** start of Data excerpts **
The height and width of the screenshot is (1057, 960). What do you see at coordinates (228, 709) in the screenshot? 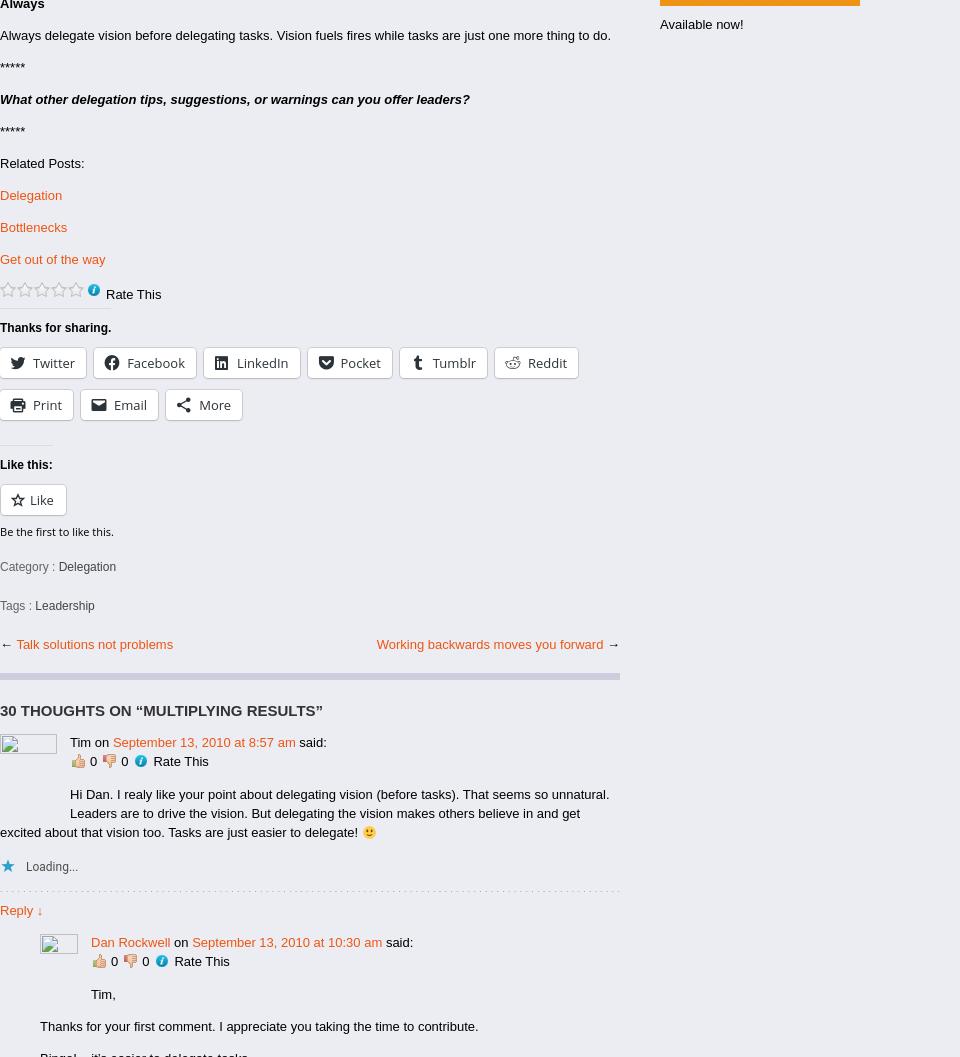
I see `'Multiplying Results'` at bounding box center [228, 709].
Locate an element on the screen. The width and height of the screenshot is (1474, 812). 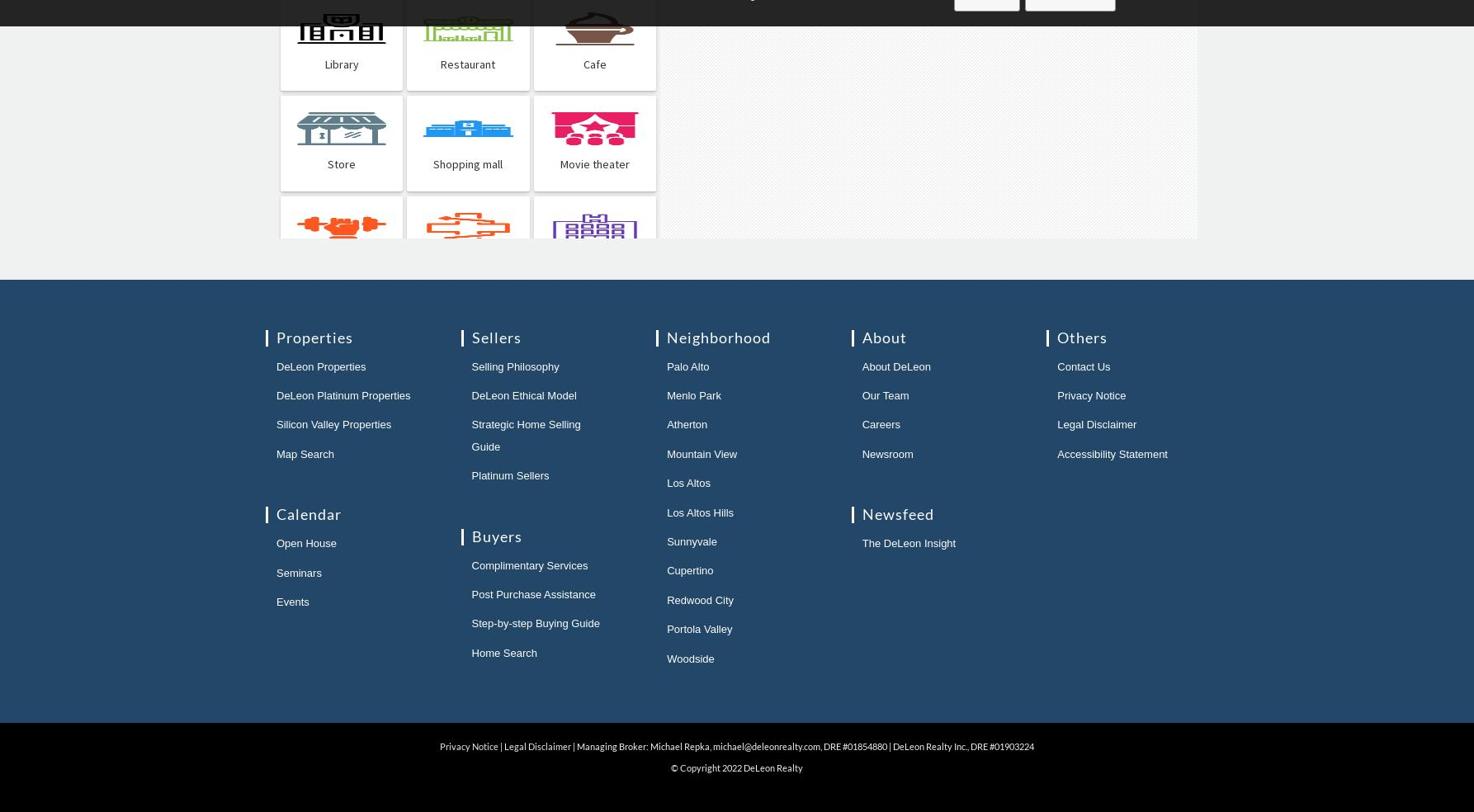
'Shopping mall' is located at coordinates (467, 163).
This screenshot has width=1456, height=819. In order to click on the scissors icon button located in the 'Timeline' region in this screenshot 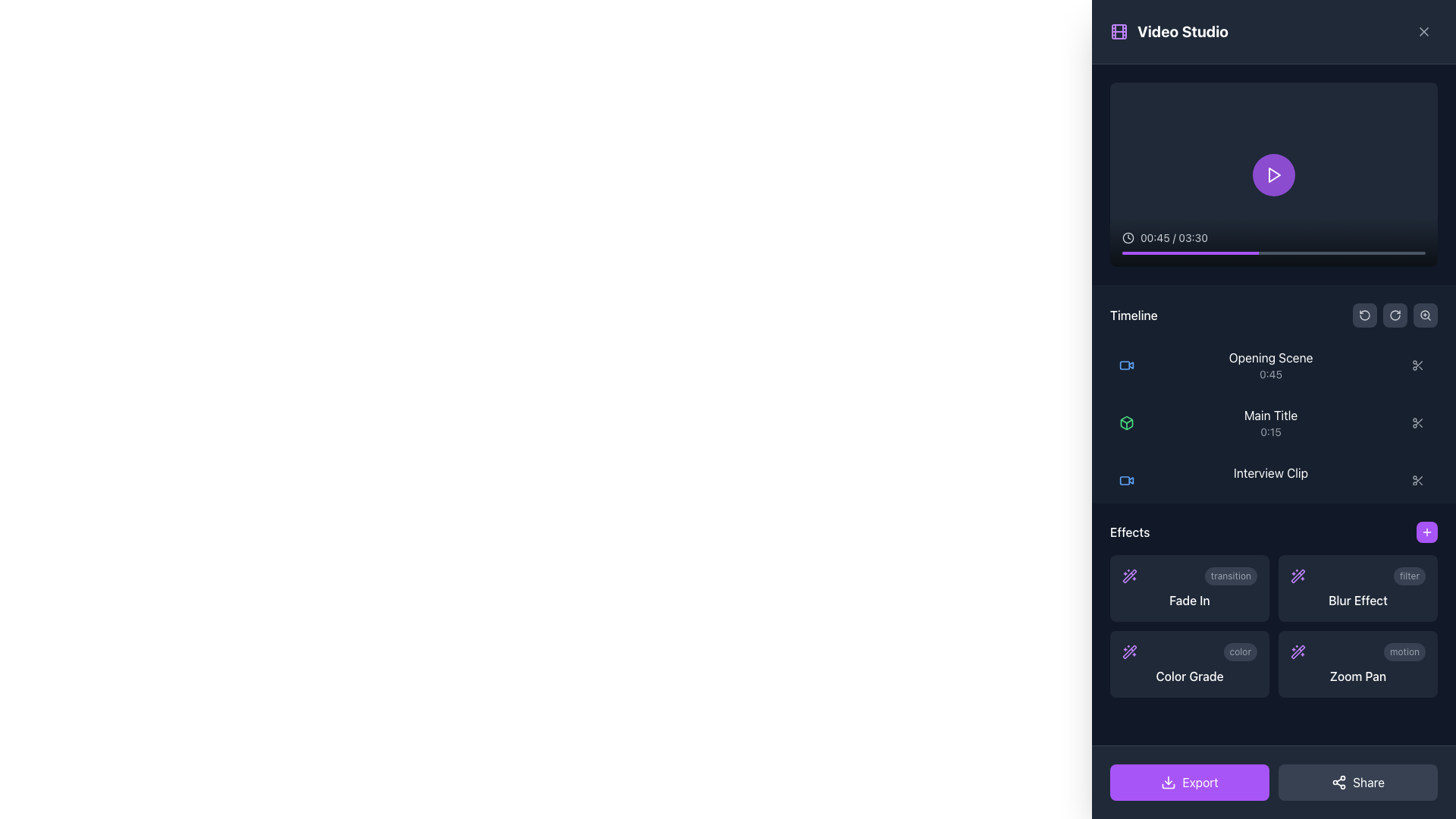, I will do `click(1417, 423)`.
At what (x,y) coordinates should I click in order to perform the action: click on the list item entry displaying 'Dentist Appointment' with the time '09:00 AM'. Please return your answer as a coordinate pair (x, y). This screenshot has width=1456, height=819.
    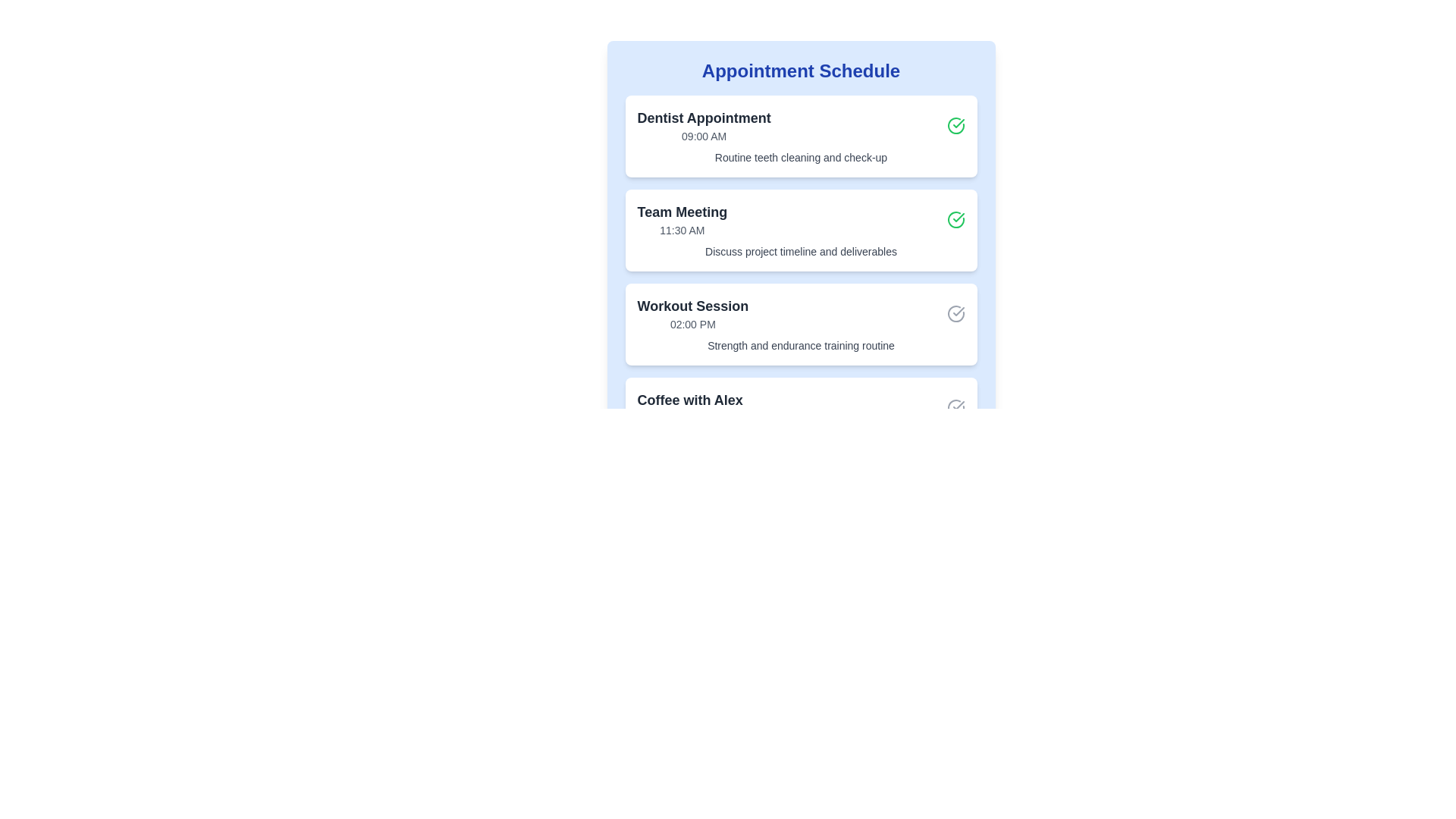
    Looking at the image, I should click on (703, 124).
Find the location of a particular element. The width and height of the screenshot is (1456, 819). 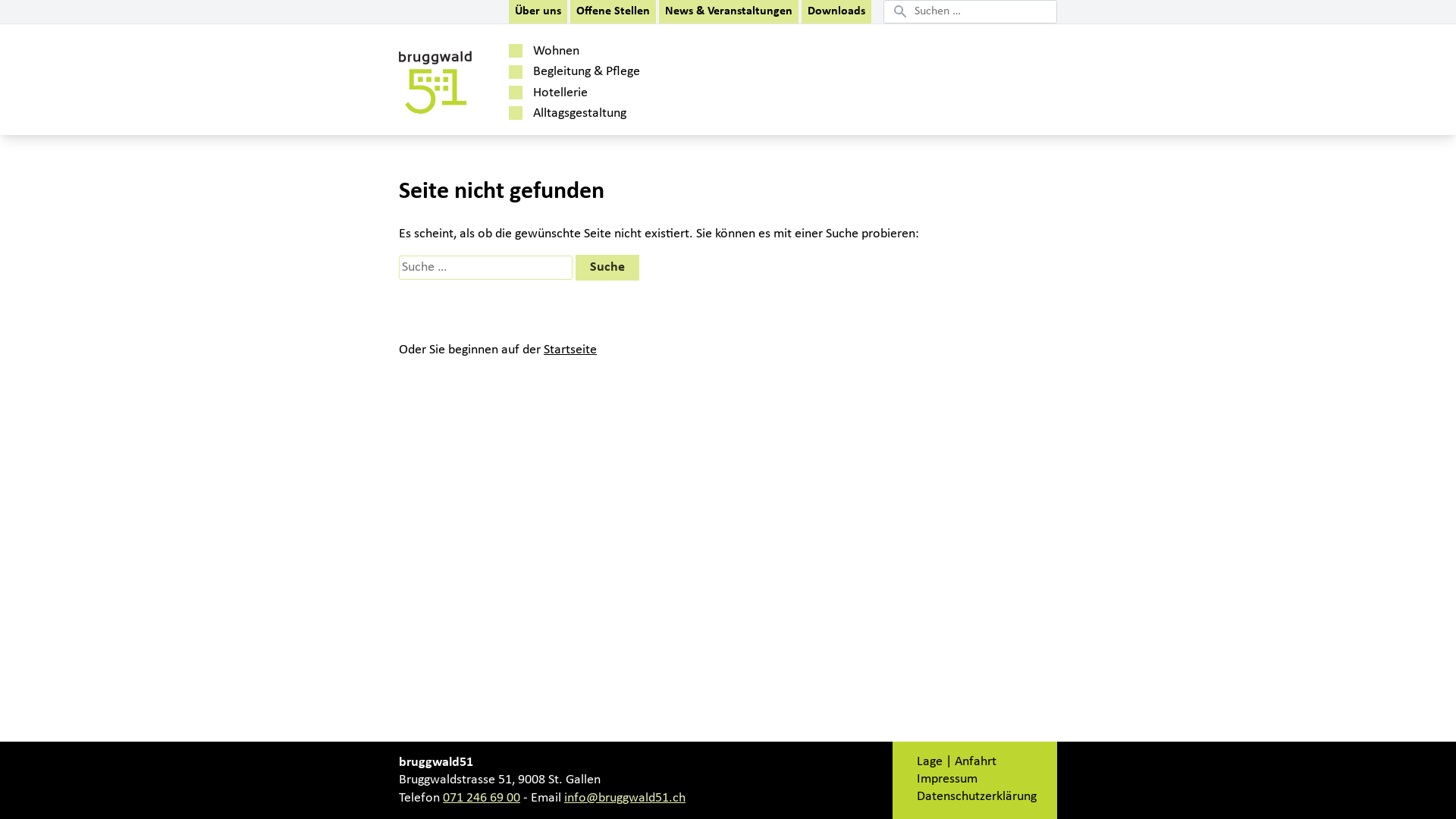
** end of Data excerpts **
* _What you are asked to do_:
Copy the records from the line with "At what (x,y)" to the line with "Looking at the", both included, word for word and without the pictures.

* _Solution for this task_:
At what (x,y) coordinates should I click in order to perform the action: click on the list item entry displaying 'Dentist Appointment' with the time '09:00 AM'. Please return your answer as a coordinate pair (x, y). This screenshot has width=1456, height=819.
    Looking at the image, I should click on (703, 124).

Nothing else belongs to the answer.